▸ **What is being asked**:
Render the lines from the one containing "What do you see at coordinates (1443, 121)" up to and including the one containing "coordinates (427, 107)." as a JSON list of strings, one string per line, leaving out blank lines.

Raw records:
· · · · · · ·

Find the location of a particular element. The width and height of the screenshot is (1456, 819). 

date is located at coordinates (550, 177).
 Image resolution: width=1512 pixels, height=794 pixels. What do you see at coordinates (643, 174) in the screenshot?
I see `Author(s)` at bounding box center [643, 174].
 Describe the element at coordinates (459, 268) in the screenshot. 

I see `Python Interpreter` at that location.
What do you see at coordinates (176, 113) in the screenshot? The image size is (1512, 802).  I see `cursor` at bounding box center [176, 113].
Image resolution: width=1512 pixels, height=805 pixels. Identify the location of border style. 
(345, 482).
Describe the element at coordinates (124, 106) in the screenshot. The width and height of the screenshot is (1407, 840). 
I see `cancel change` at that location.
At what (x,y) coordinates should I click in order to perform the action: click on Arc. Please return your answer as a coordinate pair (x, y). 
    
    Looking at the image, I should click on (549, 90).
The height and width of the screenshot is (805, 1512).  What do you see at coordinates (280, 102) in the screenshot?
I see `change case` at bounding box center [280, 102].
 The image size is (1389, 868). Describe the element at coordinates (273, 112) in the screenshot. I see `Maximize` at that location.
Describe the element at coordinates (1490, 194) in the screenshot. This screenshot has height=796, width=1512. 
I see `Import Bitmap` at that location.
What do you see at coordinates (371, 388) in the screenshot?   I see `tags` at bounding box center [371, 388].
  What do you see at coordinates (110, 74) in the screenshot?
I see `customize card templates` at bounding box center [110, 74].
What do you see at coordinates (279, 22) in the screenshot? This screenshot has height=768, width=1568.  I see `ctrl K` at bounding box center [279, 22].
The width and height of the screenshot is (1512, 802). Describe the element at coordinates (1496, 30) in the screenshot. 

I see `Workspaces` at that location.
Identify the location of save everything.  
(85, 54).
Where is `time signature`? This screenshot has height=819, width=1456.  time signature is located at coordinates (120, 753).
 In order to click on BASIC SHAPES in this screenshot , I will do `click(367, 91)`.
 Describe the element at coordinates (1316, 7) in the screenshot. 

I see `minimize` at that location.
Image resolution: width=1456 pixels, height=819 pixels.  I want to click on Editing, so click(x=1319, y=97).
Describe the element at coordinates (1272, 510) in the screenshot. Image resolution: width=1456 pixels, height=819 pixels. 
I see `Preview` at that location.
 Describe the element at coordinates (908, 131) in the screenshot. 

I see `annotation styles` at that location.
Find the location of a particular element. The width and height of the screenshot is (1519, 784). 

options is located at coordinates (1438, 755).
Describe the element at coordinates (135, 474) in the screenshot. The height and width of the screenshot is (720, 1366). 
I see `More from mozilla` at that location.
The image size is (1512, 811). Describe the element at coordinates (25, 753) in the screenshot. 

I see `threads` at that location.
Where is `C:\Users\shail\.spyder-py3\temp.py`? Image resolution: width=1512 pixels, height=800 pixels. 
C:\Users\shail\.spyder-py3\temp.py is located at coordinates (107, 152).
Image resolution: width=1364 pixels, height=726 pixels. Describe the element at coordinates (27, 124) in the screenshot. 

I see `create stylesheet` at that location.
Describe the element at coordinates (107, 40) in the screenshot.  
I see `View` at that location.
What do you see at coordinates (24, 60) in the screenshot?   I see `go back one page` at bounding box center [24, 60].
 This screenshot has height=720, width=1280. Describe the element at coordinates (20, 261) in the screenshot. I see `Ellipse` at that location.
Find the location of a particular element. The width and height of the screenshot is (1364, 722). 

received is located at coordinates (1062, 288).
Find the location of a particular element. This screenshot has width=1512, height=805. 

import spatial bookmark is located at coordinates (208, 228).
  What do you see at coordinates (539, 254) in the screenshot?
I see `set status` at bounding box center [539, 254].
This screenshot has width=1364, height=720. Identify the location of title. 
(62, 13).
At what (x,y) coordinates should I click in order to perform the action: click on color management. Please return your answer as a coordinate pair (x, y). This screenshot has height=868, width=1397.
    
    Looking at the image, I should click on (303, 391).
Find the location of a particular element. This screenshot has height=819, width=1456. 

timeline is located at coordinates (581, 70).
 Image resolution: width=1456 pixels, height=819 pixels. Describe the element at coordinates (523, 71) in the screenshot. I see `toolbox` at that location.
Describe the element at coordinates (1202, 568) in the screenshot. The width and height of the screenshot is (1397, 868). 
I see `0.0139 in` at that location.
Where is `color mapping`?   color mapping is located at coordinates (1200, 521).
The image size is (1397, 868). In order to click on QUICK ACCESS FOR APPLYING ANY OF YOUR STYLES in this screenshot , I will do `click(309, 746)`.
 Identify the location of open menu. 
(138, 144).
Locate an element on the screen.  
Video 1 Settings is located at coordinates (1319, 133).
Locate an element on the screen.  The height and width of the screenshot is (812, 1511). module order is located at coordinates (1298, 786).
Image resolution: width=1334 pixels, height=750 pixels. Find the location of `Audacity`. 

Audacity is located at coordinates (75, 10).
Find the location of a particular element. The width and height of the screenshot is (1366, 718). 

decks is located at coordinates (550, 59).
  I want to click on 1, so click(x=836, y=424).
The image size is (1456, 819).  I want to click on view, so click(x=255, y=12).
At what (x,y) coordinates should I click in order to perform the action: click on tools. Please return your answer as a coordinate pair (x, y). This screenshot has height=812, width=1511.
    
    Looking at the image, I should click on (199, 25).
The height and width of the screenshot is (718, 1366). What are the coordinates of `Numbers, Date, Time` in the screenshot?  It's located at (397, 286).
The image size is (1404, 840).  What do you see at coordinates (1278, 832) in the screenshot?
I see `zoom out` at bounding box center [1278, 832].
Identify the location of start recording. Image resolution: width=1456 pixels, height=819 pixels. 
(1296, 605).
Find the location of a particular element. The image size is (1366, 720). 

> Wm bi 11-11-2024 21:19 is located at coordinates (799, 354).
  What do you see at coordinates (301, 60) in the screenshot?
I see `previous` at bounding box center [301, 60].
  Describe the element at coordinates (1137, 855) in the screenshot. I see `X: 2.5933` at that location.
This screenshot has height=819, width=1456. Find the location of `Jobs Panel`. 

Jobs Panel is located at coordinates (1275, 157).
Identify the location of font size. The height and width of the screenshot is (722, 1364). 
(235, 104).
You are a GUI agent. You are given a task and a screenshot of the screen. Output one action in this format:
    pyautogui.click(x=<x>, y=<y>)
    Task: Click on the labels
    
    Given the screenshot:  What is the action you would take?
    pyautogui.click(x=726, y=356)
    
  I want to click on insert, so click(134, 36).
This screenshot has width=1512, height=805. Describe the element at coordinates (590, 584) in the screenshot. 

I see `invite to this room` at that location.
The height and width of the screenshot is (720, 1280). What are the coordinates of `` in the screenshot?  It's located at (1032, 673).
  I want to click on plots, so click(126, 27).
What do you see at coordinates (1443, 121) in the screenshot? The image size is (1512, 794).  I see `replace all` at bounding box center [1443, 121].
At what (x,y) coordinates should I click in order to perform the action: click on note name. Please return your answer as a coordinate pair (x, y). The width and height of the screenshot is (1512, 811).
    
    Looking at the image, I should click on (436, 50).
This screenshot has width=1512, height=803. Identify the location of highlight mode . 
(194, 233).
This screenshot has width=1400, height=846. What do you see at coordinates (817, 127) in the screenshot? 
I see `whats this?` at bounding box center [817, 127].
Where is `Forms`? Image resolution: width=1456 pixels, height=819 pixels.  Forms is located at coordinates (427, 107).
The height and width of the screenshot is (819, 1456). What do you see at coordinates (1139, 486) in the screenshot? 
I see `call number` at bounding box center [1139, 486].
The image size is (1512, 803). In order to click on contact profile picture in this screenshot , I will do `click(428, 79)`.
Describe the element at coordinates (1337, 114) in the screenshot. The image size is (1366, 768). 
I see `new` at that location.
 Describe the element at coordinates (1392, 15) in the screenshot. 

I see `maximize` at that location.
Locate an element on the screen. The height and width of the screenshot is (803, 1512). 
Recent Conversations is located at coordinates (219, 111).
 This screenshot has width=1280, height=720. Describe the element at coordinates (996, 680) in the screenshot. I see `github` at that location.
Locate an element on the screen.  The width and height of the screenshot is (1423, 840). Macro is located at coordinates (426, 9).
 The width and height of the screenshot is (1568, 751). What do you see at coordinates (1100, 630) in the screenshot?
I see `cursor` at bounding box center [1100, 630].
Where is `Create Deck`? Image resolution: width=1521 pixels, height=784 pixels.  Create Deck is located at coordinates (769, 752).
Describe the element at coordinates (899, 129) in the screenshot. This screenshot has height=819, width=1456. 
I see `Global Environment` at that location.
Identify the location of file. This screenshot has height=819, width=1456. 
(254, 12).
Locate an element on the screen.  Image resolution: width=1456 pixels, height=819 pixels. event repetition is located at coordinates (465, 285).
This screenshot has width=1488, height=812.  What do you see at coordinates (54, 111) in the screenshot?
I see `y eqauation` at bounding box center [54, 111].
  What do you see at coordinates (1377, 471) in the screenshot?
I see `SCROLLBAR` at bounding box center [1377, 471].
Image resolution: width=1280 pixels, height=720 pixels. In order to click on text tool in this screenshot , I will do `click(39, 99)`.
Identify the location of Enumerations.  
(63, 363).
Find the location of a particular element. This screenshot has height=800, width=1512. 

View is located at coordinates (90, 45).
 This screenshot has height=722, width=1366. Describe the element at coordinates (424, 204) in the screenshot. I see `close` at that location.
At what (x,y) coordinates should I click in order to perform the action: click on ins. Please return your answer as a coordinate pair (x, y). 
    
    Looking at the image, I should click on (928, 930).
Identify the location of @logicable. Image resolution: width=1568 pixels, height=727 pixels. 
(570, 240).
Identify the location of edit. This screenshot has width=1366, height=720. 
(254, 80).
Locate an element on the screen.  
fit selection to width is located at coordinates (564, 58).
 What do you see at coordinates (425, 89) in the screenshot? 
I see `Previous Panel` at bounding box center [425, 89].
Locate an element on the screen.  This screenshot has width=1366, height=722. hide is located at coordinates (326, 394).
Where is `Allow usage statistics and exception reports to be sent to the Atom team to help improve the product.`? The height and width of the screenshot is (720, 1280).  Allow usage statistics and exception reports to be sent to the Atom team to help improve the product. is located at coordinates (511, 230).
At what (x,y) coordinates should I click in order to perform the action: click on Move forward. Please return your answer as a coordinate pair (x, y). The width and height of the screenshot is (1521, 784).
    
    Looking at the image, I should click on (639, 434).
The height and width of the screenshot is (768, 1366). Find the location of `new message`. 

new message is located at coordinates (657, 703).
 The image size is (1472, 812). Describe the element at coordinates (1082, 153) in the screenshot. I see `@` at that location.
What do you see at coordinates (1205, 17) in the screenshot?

· · · · · · ·

▸ **Expected answer**:
[
  "What do you see at coordinates (1443, 121) in the screenshot? The image size is (1512, 794).  I see `replace all` at bounding box center [1443, 121].",
  "At what (x,y) coordinates should I click in order to perform the action: click on note name. Please return your answer as a coordinate pair (x, y). The width and height of the screenshot is (1512, 811).",
  "    Looking at the image, I should click on (436, 50).",
  "This screenshot has width=1512, height=803. Identify the location of highlight mode . ",
  "(194, 233).",
  "This screenshot has width=1400, height=846. What do you see at coordinates (817, 127) in the screenshot? ",
  "I see `whats this?` at bounding box center [817, 127].",
  "Where is `Forms`? Image resolution: width=1456 pixels, height=819 pixels.  Forms is located at coordinates (427, 107)."
]